Introduction to MongoDB $substrBytes Operator

The $substrBytes operator is a string aggregation operator in MongoDB used to extract a substring from a string. Unlike the $substrCP operator, which extracts substrings based on code points, the $substrBytes operator extracts substrings based on byte positions and is therefore suitable for strings containing multi-byte characters.

Syntax

The syntax for the $substrBytes operator is as follows:

{ $substrBytes: [ <string>, <start>, <length> ] }

Where:

  • string: The original string from which to extract the substring.
  • start: The starting position from which to extract the substring, starting from 0.
  • length: The length of the substring to extract, in bytes.

Use Cases

The $substrBytes operator is typically used to extract a portion of a string, such as a specific field from a string containing log information or a substring from a string containing multi-byte characters.
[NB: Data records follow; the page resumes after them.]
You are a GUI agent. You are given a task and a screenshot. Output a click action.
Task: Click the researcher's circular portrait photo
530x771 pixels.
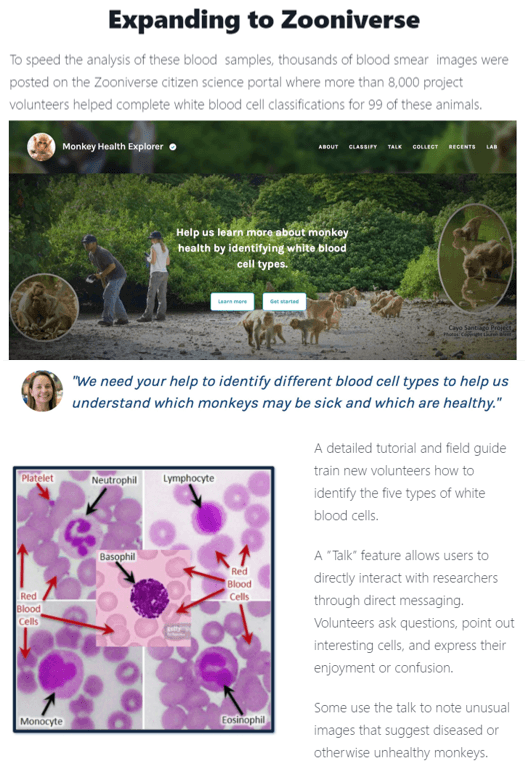[42, 391]
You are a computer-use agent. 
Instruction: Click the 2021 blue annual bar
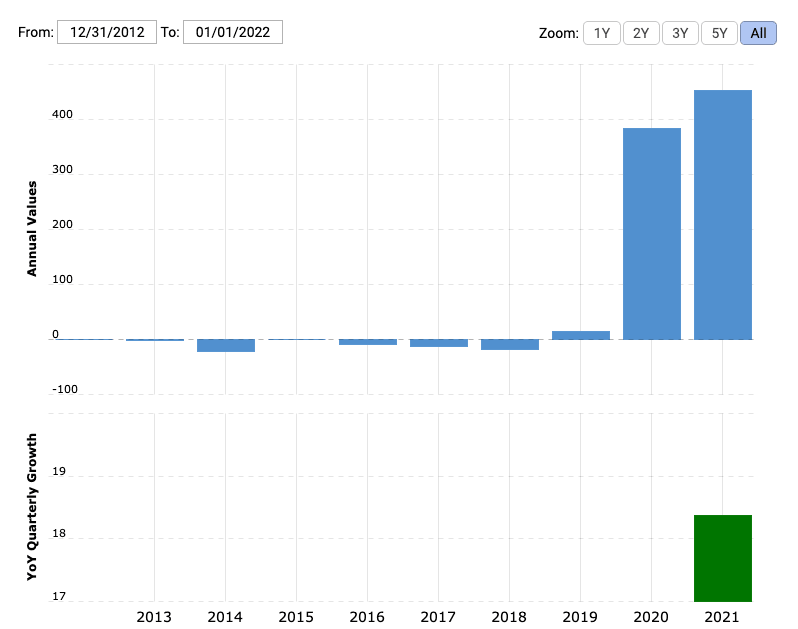coord(722,214)
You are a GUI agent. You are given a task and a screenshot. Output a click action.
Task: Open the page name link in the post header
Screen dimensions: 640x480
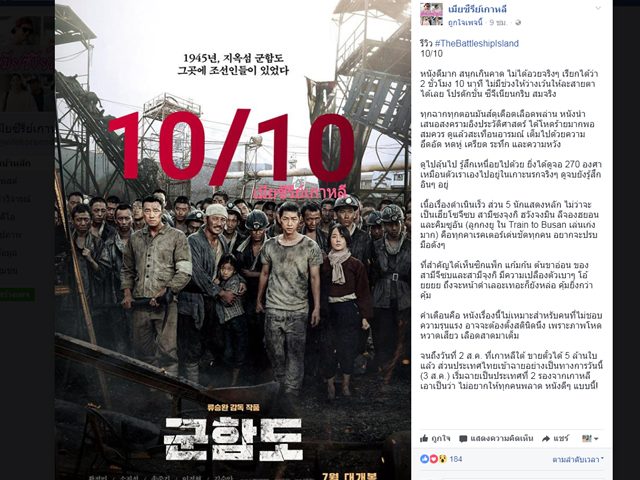point(477,9)
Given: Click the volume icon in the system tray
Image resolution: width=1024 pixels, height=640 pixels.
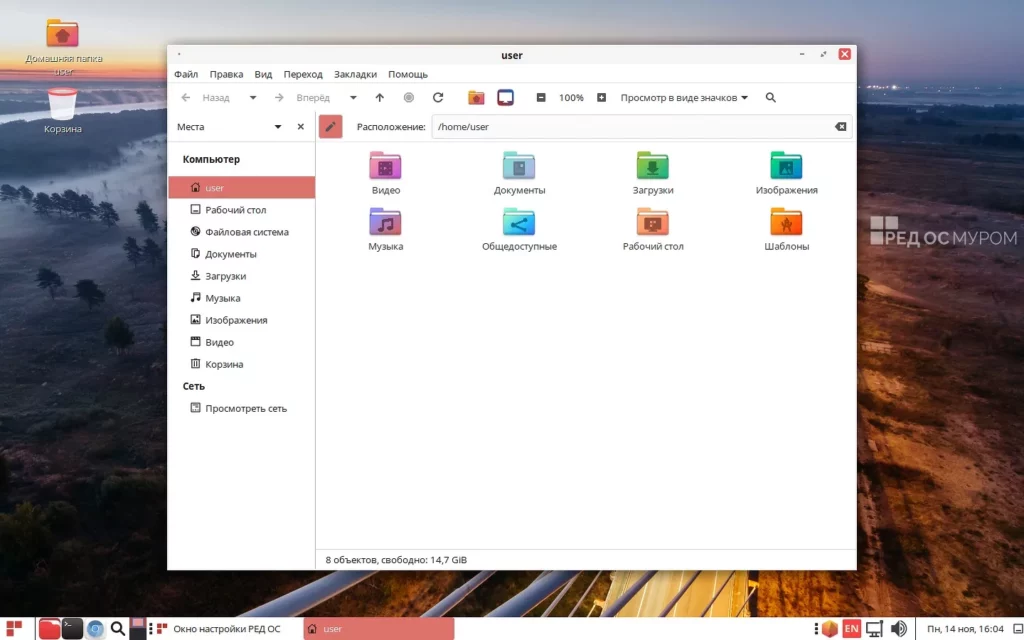Looking at the screenshot, I should [898, 629].
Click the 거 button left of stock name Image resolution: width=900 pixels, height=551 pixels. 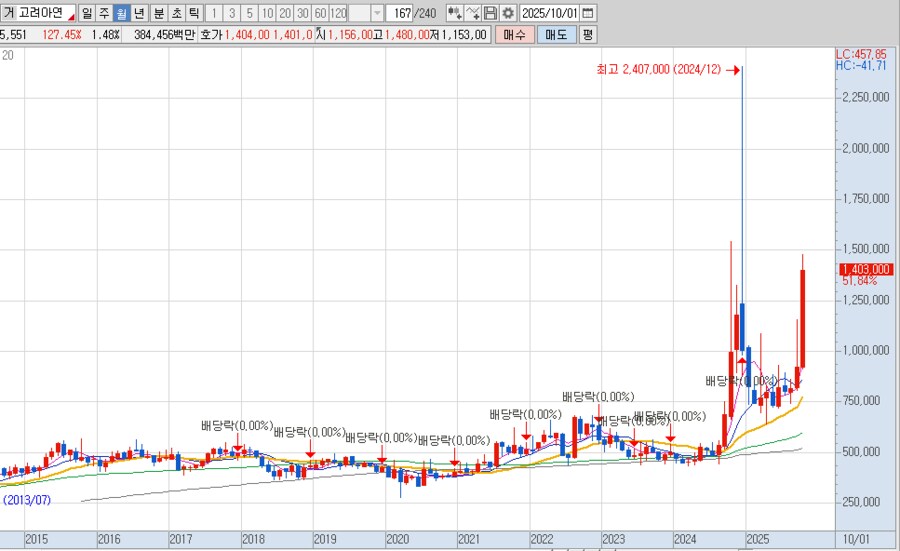pyautogui.click(x=8, y=13)
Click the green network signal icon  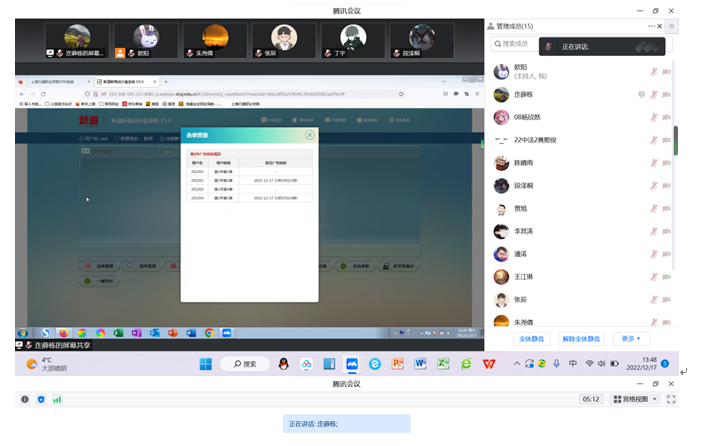point(57,399)
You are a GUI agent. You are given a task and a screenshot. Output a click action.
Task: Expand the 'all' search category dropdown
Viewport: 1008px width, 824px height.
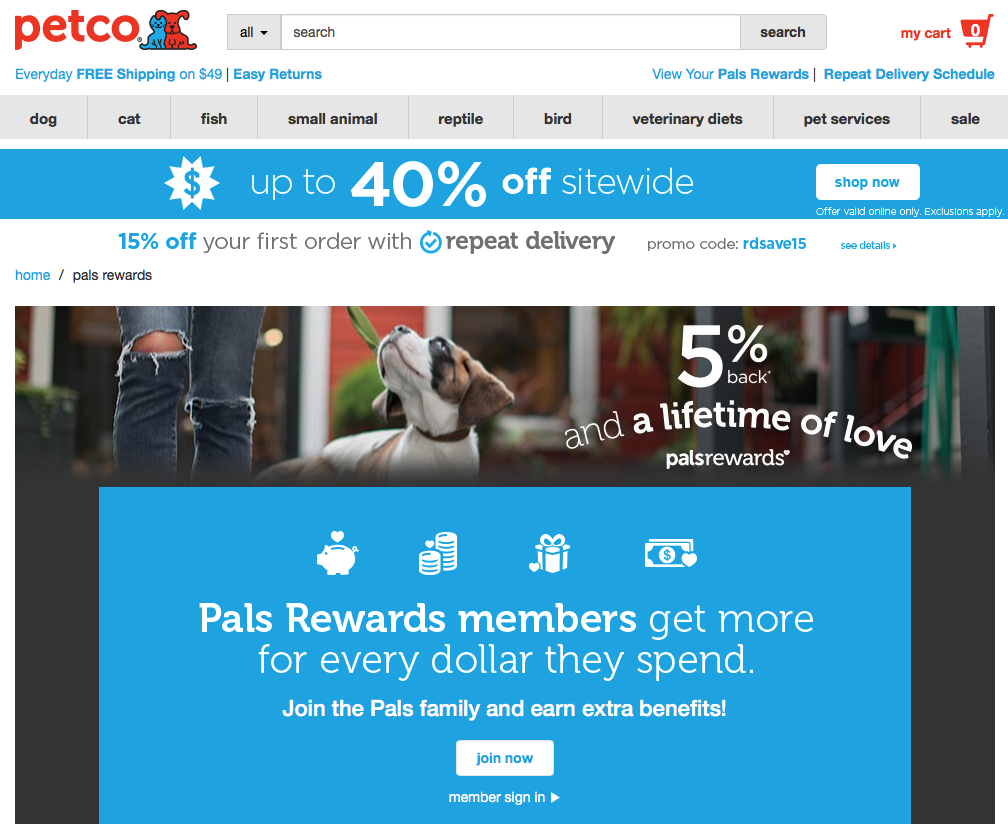tap(254, 32)
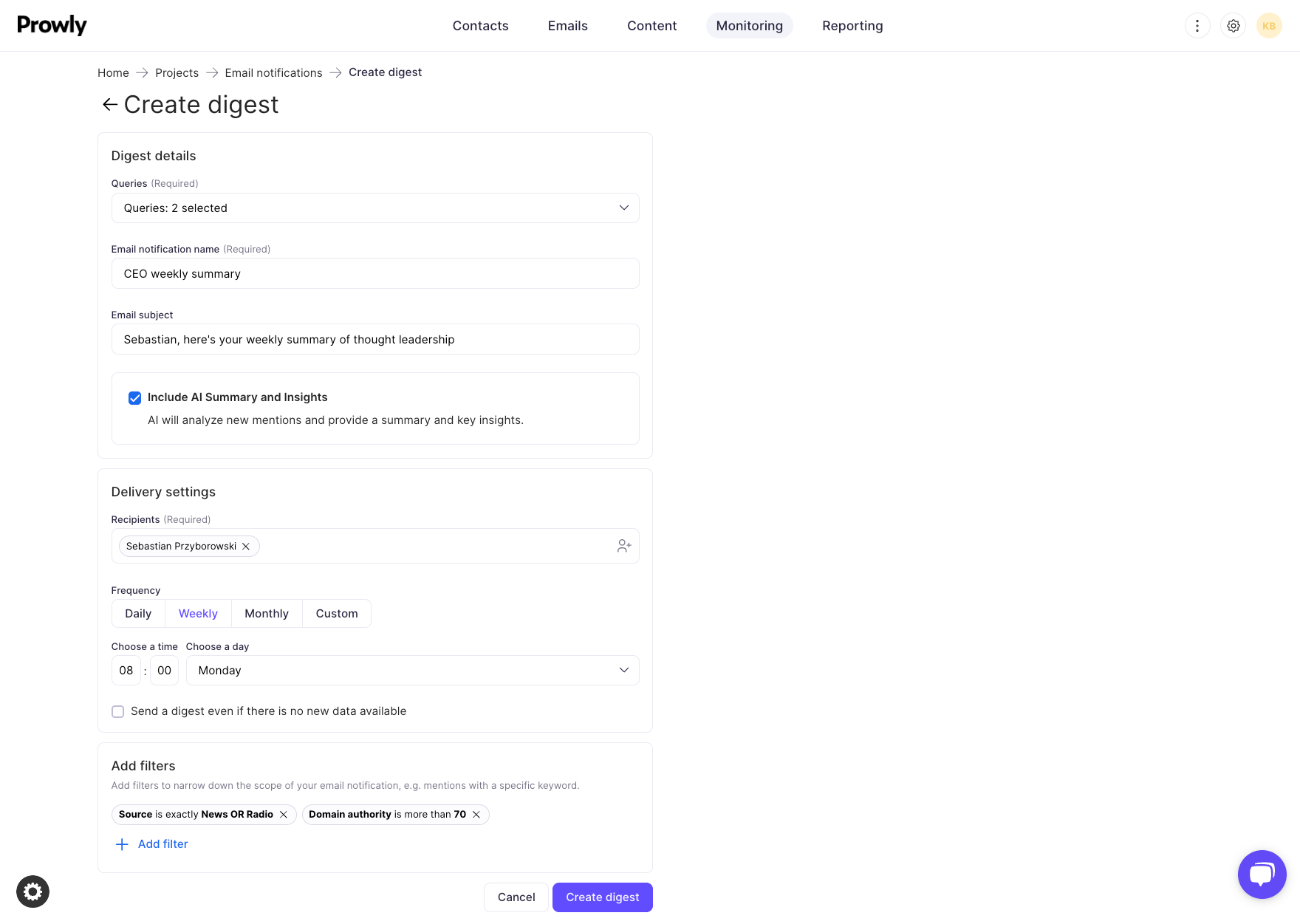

In these scenarios, the $substrBytes operator can be used to conveniently process strings.

Examples

Suppose we have the following documents:

{ "_id": 1, "name": "John", "address": "123 Main St, Anytown, USA" }
{ "_id": 2, "name": "Alice", "address": "456 Second St, Othertown, USA" }

The following example uses the $substrBytes operator to extract the first two bytes from the name field and stores the result in a new field, name_short:

db.users.aggregate([
  {
    $project: {
      name: 1,
      name_short: { $substrBytes: ["$name", 0, 2] }
    }
  }
])

After executing the above aggregation pipeline, the following results will be obtained:

{ "_id": 1, "name": "John", "name_short": "Jo" }
{ "_id": 2, "name": "Alice", "name_short": "Al" }

The following example uses the $substrBytes operator to extract 10 bytes starting from the fifth byte of the address field and stores the result in a new field, address_short:

db.users.aggregate([
  {
    $project: {
      address: 1,
      address_short: { $substrBytes: ["$address", 4, 10] }
    }
  }
])

After executing the above aggregation pipeline, the following results will be obtained:

{ "_id": 1, "address": "123 Main St, Anytown, USA", "address_short": "Main St, " }
{ "_id": 2, "address": "456 Second St, Othertown, USA", "address_short": "ond St, Ot" }

Conclusion

The $substrBytes operator is a string aggregation operator in MongoDB used to extract a substring from a string based on byte positions.